Provided records Start Marker
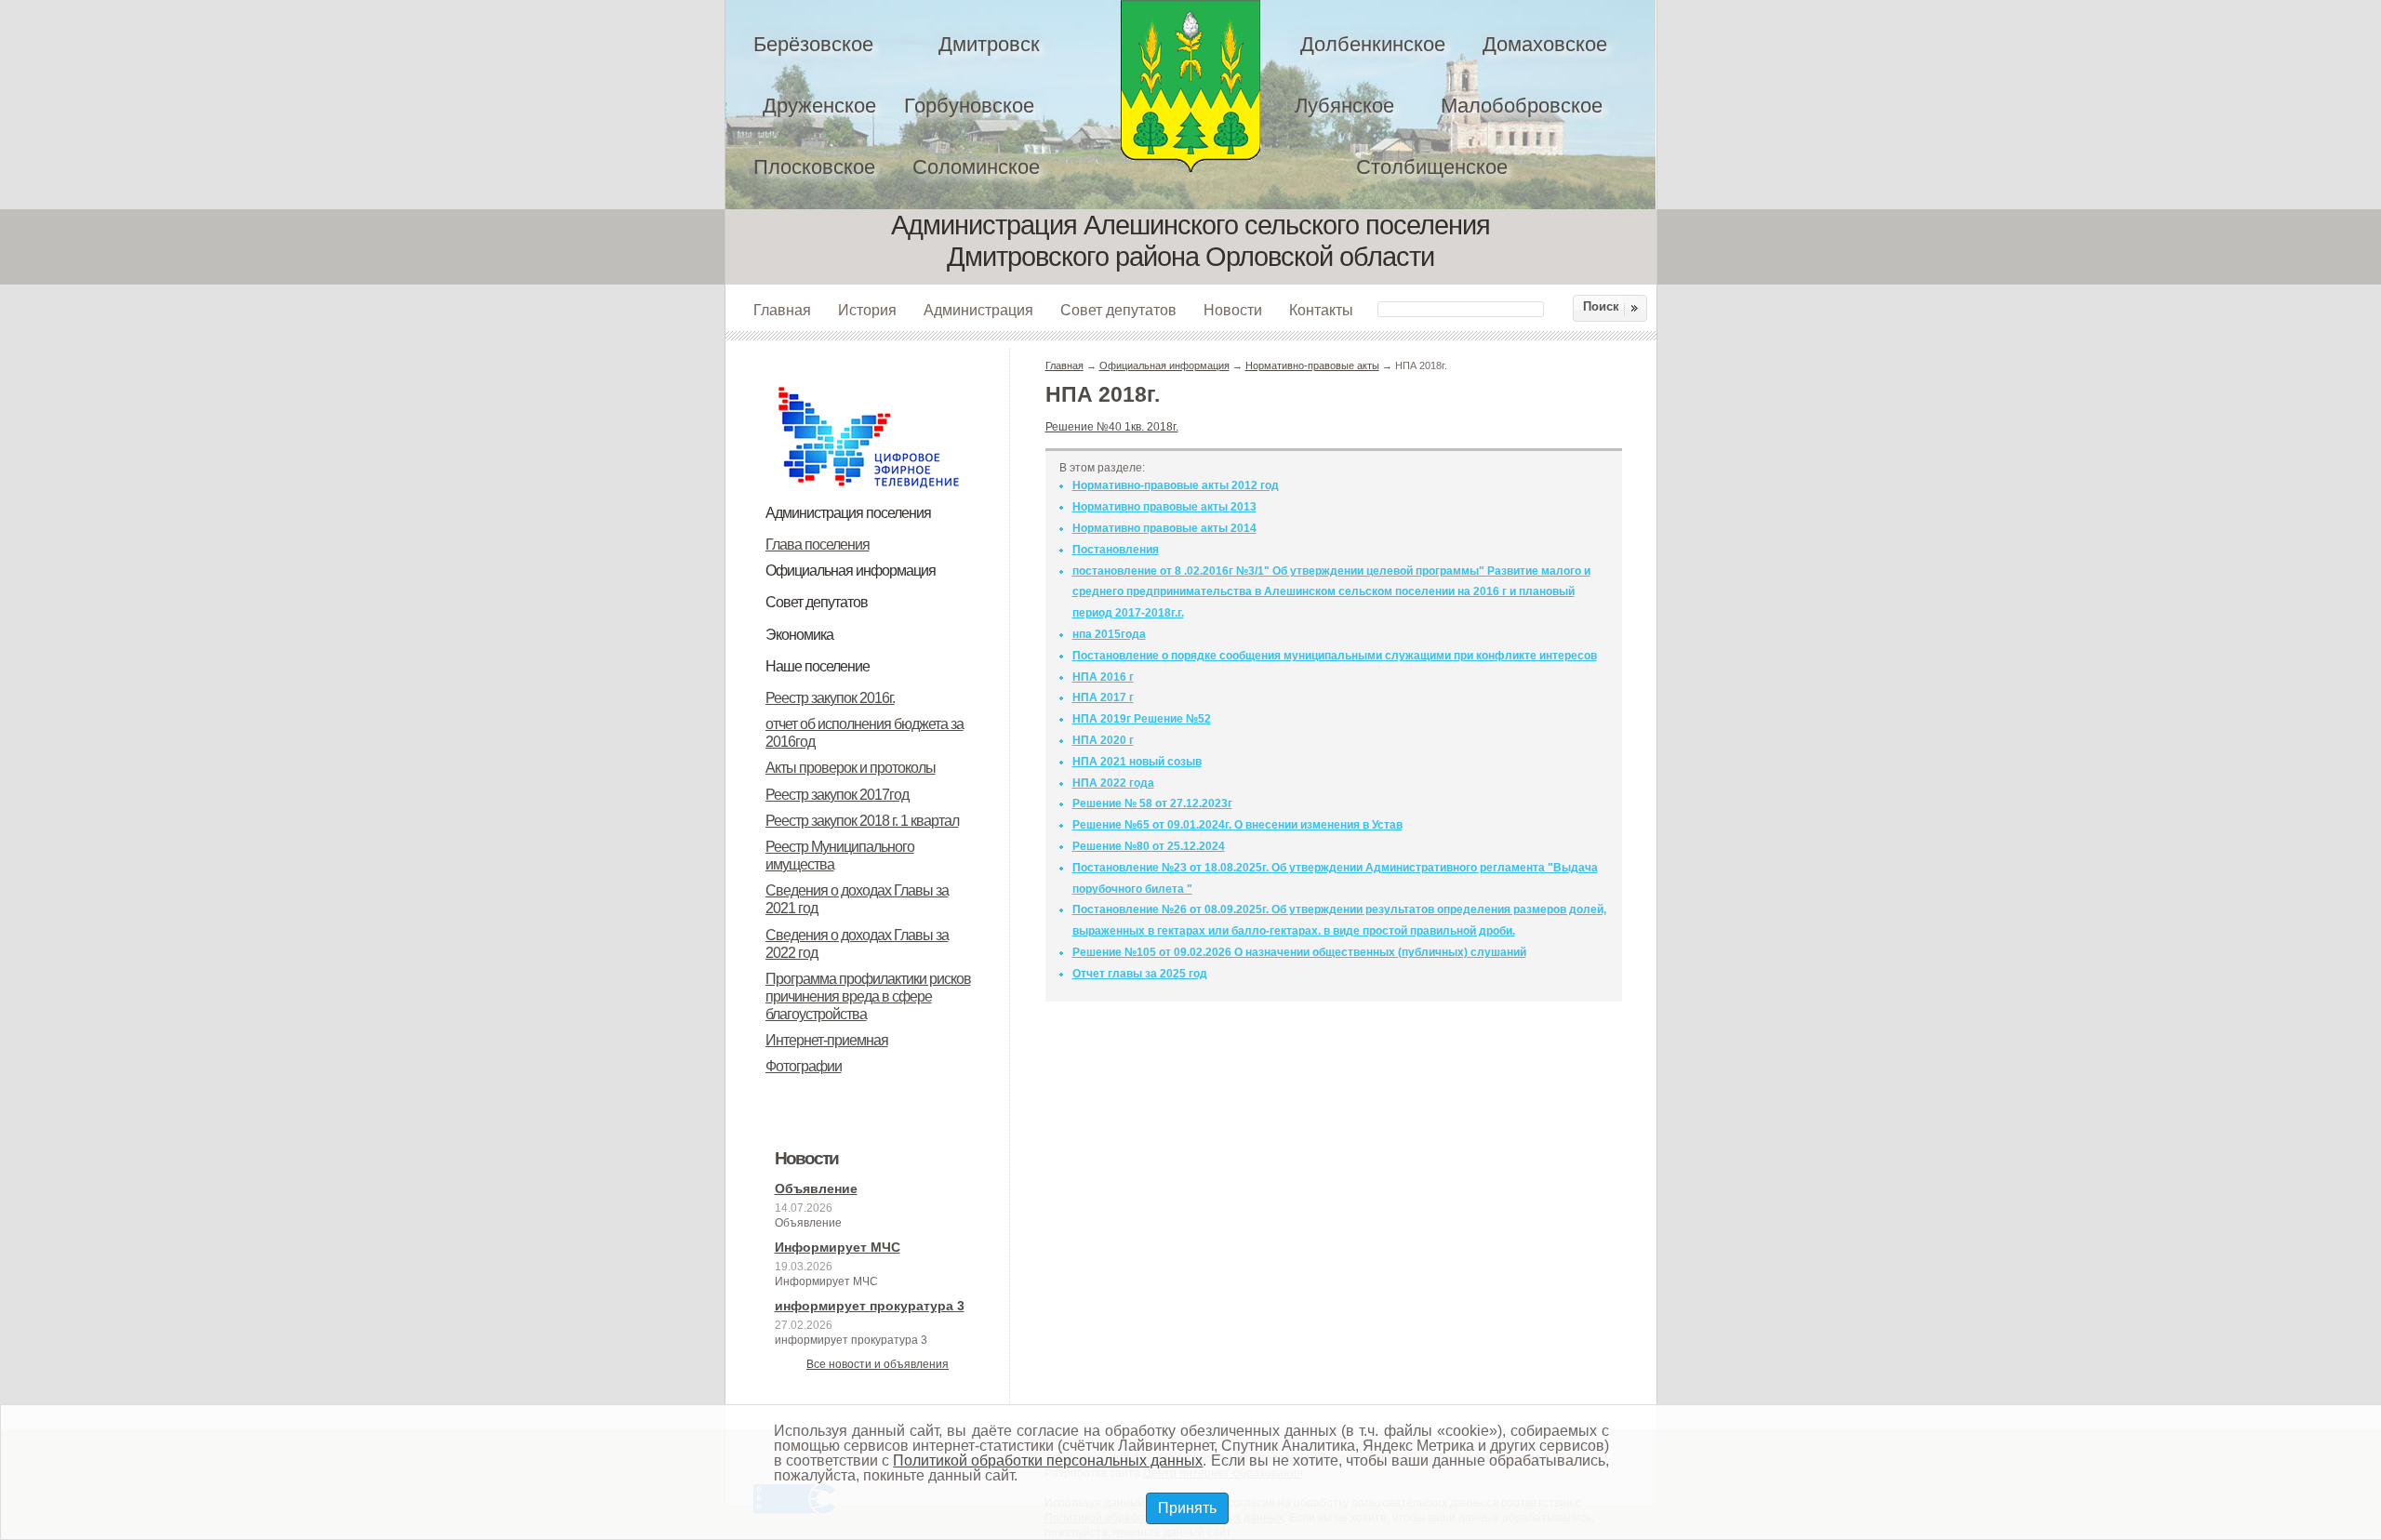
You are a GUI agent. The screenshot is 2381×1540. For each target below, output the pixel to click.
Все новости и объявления (877, 1364)
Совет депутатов (1118, 309)
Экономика (799, 635)
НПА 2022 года (1113, 783)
Provided records End Marker
Your objective = Every line above should be copied exactly, apart from any pictures.

Response area =
You are a GUI agent. The screenshot is 2381×1540. For each target below, output the pixel to click.
Все новости и объявления (877, 1364)
Совет депутатов (1118, 309)
Экономика (799, 635)
НПА 2022 года (1113, 783)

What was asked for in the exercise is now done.